TEXT BLOCK:
..............................
Pussy Riot member fears for safety of colleague
MOSCOW — Two women from punk band Pussy Riot face harsh, Sovietstyle prison camps, where their lives may be in danger because of a lack of medicine and hot water amid sub-zero temperatures, according to a band member.
Pussy Riot’s anti-Putin protest in a Moscow cathedral had attracted global attention because of the twoyear jail sentences meted out to its members for what prosecutors called “hooliganism motivated by religious hatred.”
Opposition figures say the punishments formed part of a wave of repression against opponents of President Vladimir Putin.
Putin said last Thursday that the women “deserved what they got” because their punk prayer in Moscow’s main cathedral last February, during which the balaclava-clad women appealed to the Virgin Mary to get rid of the president, amounted to “group sex” and threatened the moral foundations of Russia.
Yekaterina Samutsevich, the third member of Pussy Riot who was released from jail this month after her sentence was suspended on appeal, spoke in an interview about the prison camp in Mordovia, about 500 kilometres southeast of Moscow, where her colleague, Nadezhda Tolokonnikova, has been sent to serve her sentence.
..............................
RECORDS PROVIDED:
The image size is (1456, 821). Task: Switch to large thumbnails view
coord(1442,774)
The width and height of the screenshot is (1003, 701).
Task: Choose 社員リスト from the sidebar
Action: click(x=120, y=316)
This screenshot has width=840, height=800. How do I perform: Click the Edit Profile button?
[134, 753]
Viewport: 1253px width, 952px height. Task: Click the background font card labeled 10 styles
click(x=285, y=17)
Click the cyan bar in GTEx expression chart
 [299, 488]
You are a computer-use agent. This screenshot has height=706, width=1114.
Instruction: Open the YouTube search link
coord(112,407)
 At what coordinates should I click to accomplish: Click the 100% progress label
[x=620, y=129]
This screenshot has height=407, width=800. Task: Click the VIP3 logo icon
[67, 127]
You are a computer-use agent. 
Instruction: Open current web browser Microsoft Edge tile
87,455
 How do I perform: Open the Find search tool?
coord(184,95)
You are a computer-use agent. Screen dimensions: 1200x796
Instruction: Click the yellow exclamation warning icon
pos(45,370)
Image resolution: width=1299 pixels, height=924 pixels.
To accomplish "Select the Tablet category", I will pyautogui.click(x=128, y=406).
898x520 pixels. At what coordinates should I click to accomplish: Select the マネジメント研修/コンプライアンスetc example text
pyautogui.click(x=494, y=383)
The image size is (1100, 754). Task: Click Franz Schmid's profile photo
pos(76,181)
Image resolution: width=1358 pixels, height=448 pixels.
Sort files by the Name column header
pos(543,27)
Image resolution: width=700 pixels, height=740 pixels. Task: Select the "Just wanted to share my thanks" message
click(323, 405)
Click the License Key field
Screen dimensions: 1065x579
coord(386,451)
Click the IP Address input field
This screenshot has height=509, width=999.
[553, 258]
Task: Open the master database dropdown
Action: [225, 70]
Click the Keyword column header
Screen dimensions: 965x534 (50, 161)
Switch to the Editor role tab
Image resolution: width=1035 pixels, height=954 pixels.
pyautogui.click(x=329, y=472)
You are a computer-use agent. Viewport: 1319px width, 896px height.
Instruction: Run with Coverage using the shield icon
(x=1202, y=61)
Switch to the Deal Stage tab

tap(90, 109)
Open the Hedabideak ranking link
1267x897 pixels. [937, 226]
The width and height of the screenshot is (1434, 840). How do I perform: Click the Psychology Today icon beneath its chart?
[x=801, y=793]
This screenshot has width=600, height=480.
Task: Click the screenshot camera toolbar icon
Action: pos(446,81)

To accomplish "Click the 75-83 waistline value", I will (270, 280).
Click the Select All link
..............................
TASK LIST:
- a) Repeat the passage of the Pussy Riot article from "Pussy Riot member" to "President Vladimir Putin.".
- b) According to the Pussy Riot article, where was Nadezhda Tolokonnikova sent to serve her sentence?

RESPONSES:
- a)
Pussy Riot member fears for safety of colleague
MOSCOW — Two women from punk band Pussy Riot face harsh, Sovietstyle prison camps, where their lives may be in danger because of a lack of medicine and hot water amid sub-zero temperatures, according to a band member.
Pussy Riot’s anti-Putin protest in a Moscow cathedral had attracted global attention because of the twoyear jail sentences meted out to its members for what prosecutors called “hooliganism motivated by religious hatred.”
Opposition figures say the punishments formed part of a wave of repression against opponents of President Vladimir Putin.

- b) To a prison camp in Mordovia.